**SOURCE TEXT**.

**********

Karin Janel Kimbrough is an American economist and Chief Economist at LinkedIn. She serves on the board of directors at Fannie Mae, and has previously worked at Google and Bank of America. She was named one of the world's most Powerful Women in Business in 2017.

== Early life and education ==
Kimbrough was an undergraduate student at Stanford University. She moved to the Harvard Kennedy School for her graduate studies, where she specialised in public policy. Kimbrough was a doctoral researcher at the University of Oxford, where she studied the West African Economic and Monetary Union.

== Research and career ==
During the financial crisis Kimbrough was Vice President of Markets at the Federal Reserve Bank. At the Federal Reserve Bank she worked on Vice President and Director for Financial Stability and Analytical Development.

In 2014 she was appointed lead on Macroeconomic Policy at Bank of America, where she spent three years before joining Google as a treasurer.

**********

**Screenshot grounding data**.
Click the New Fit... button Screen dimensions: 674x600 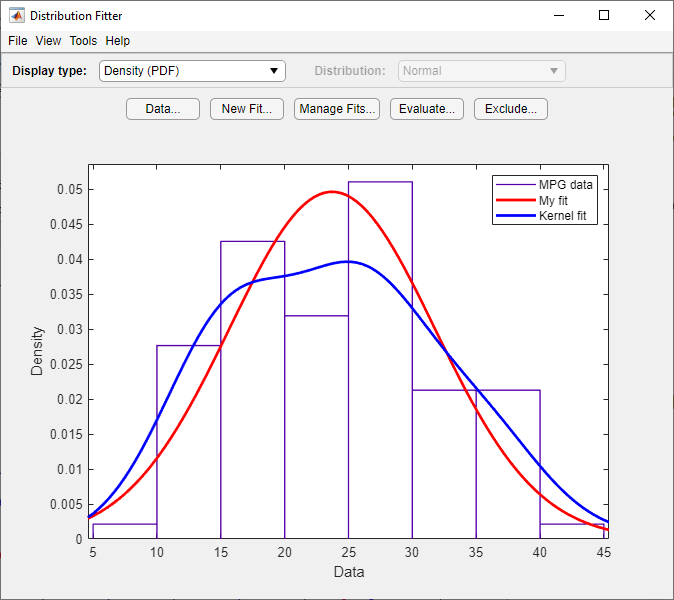(x=247, y=109)
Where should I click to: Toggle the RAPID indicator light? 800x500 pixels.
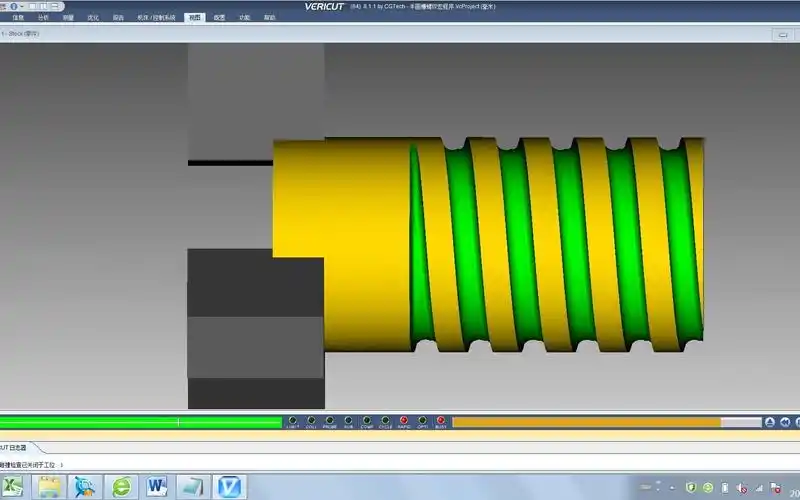click(404, 420)
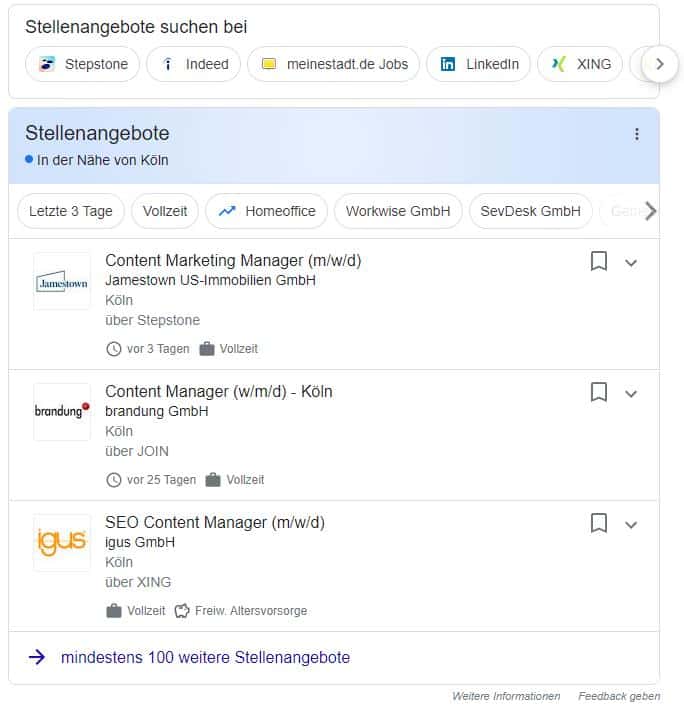Click the Jamestown company logo
This screenshot has height=711, width=684.
coord(62,282)
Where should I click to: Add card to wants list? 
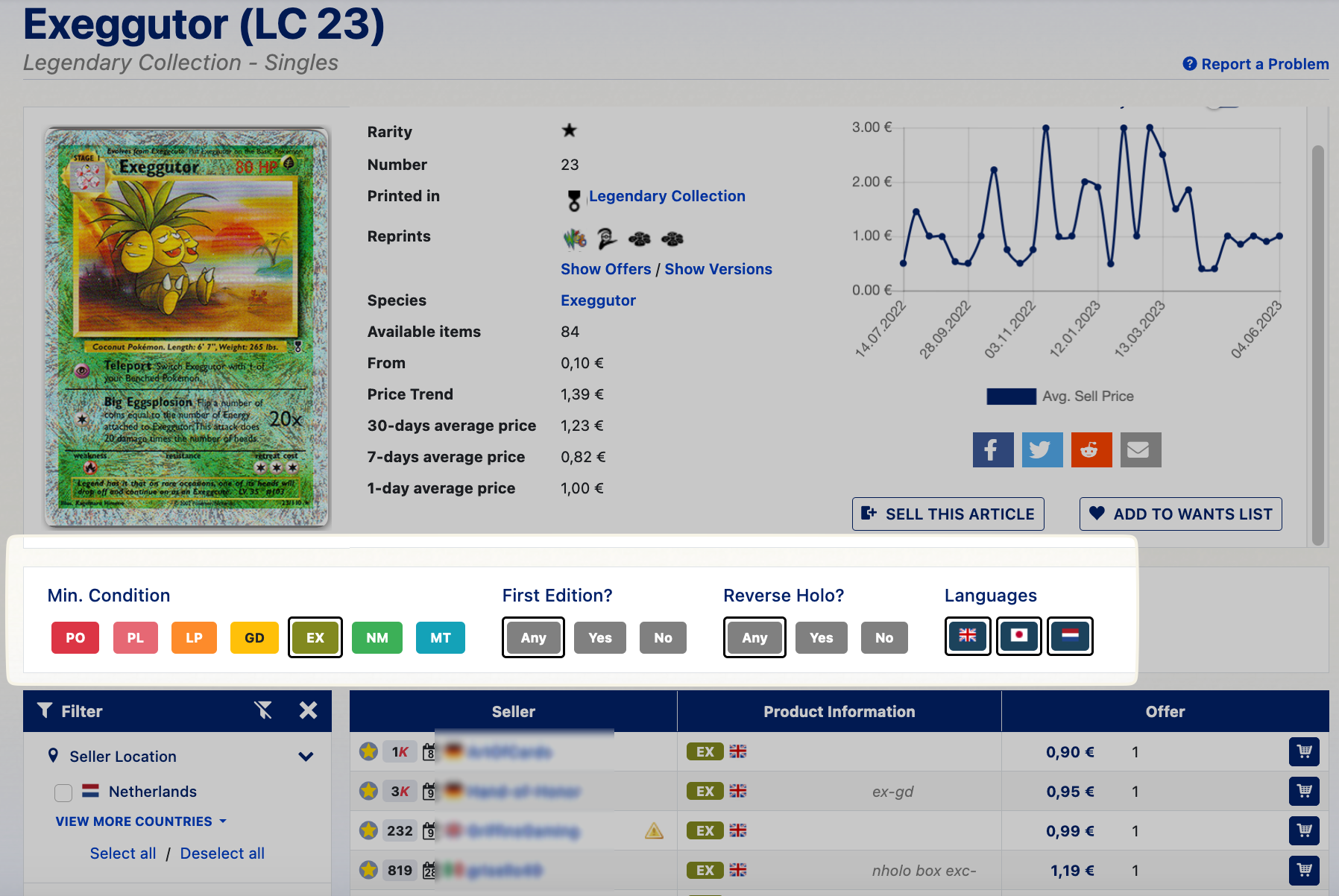coord(1180,514)
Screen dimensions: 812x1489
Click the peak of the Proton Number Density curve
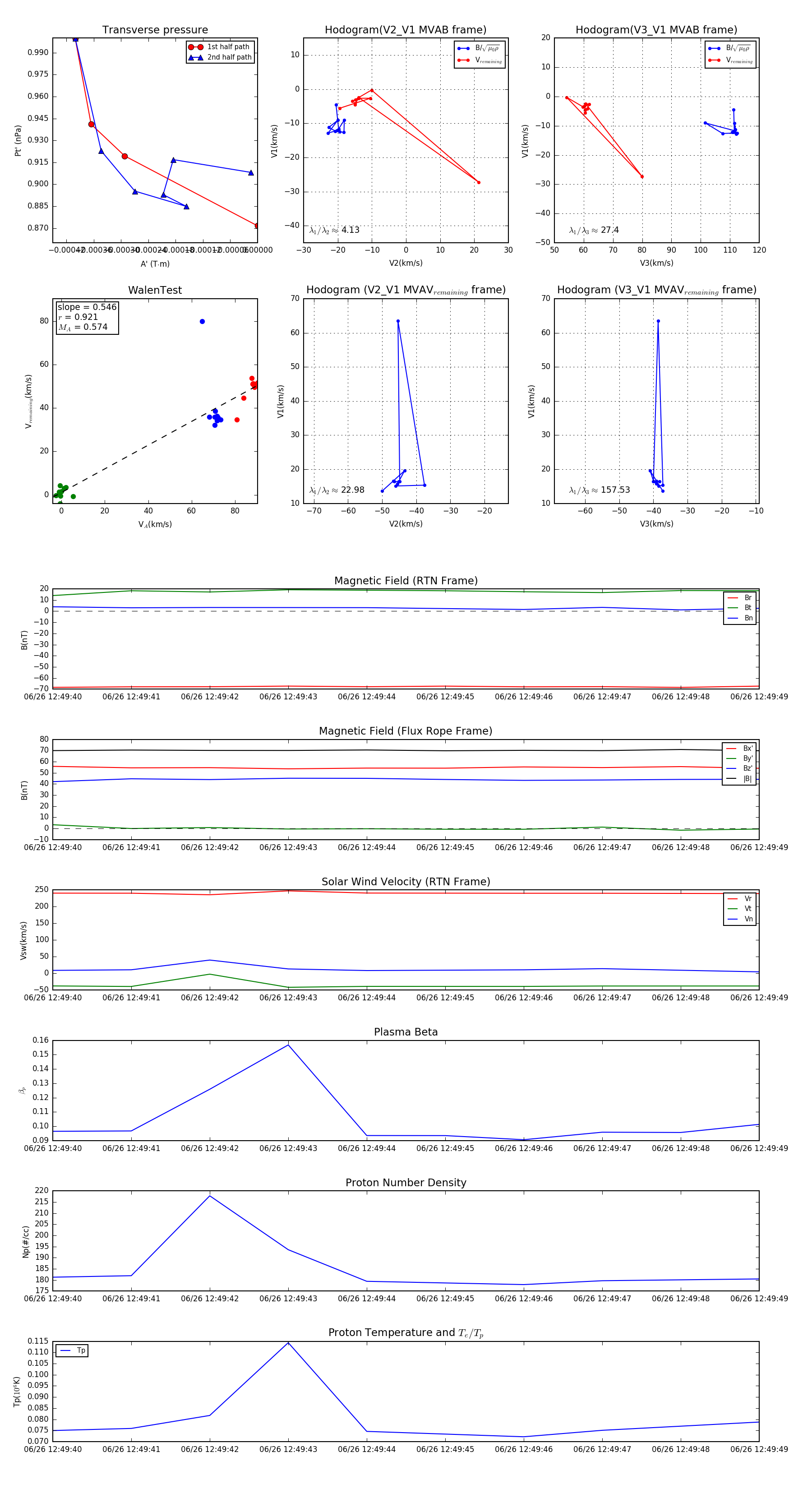coord(210,1195)
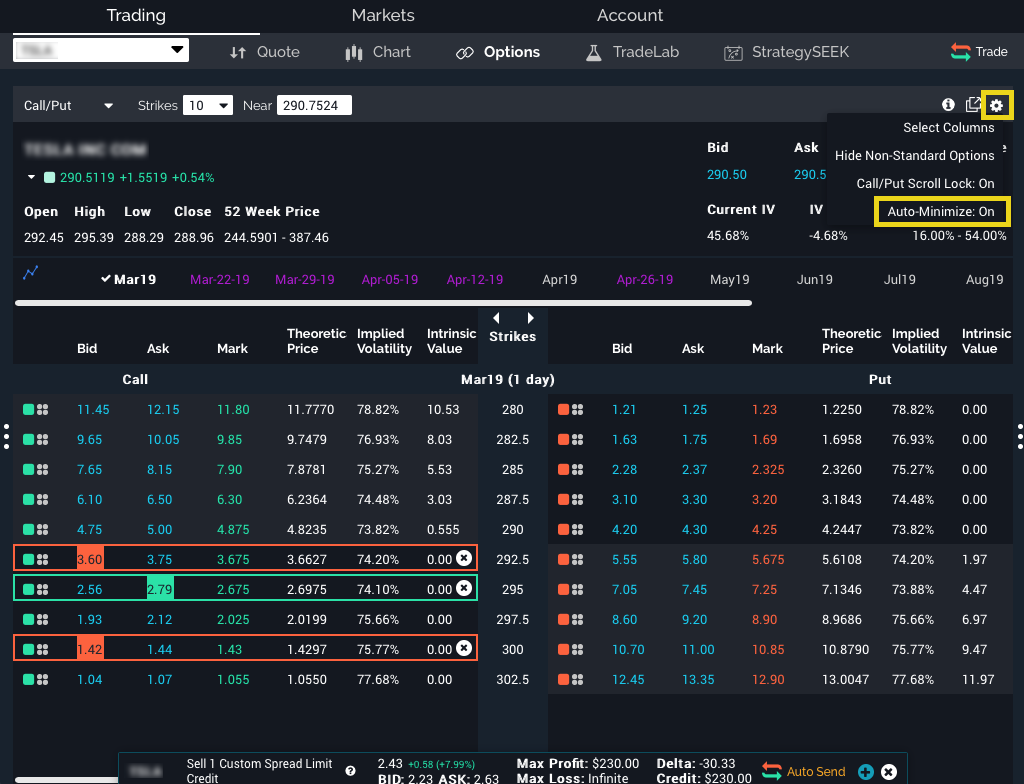Open TradeLab from the toolbar

coord(631,52)
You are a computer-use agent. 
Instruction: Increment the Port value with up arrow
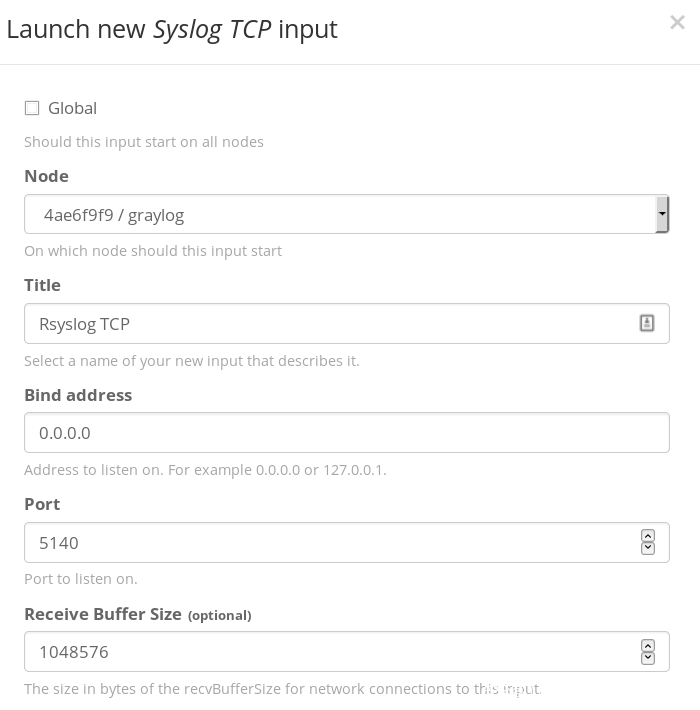648,537
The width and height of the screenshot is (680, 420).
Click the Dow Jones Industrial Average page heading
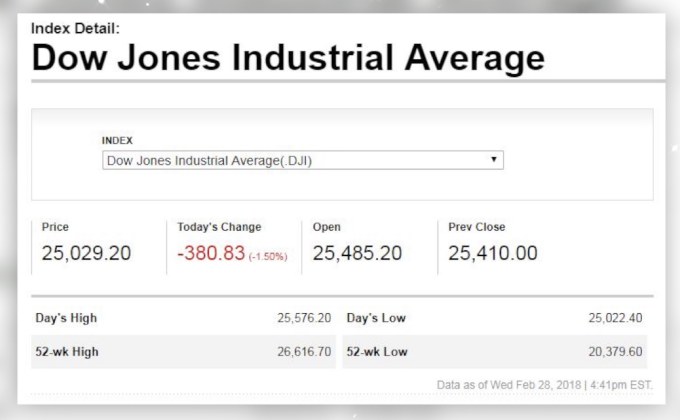pos(288,57)

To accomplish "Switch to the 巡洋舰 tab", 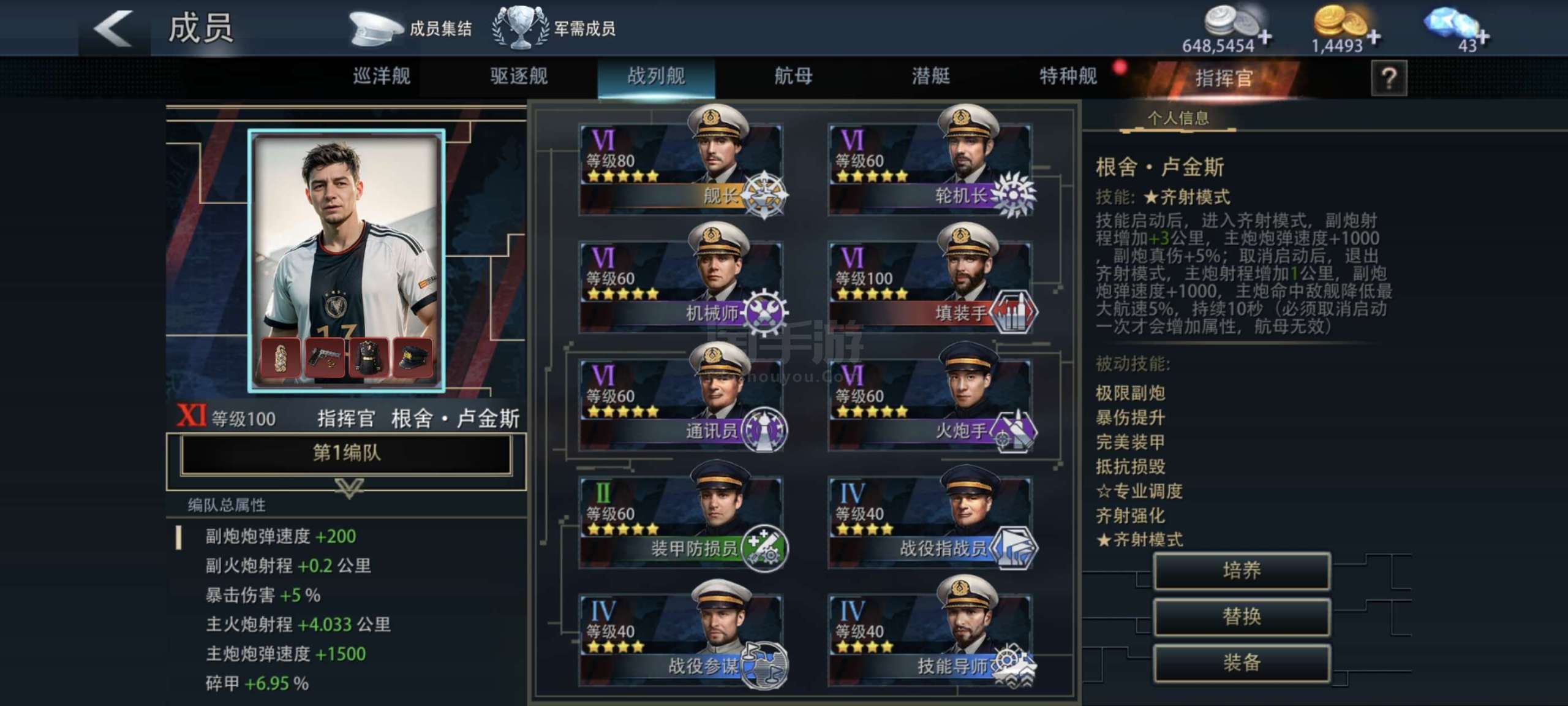I will pos(382,77).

**********

**ABOUT THIS TASK**.
Please resume the biography of Karin Kimbrough above, picking up right after its last sentence.

**OUTPUT FOR THIS TASK**.
In January 2020 Kimbrough was appointed the Chief Economist at LinkedIn. Her vision at LinkedIn is to create economic opportunities for the global workforce. She uses LinkedIn Economic Graph, a digital representation of the global economy, for research. She studies workplace trends and career opportunities. She has spoken about the need for Americans to gain more skills in artificial intelligence (AI). She believes that AI will transform the majority of jobs and enhance job mobility. Alongside AI, Kimbrough has argued for skills first hiring, i.e., selecting for competencies over degrees or institutions. She has recommended that congress reauthorise the Workforce Innovation and Opportunity Act, increase work experience opportunities and encourage state-wide skills-first hiring.

In 2019 she joined the board of directors at Fannie Mae, and in 2021 the Board at AllianceData.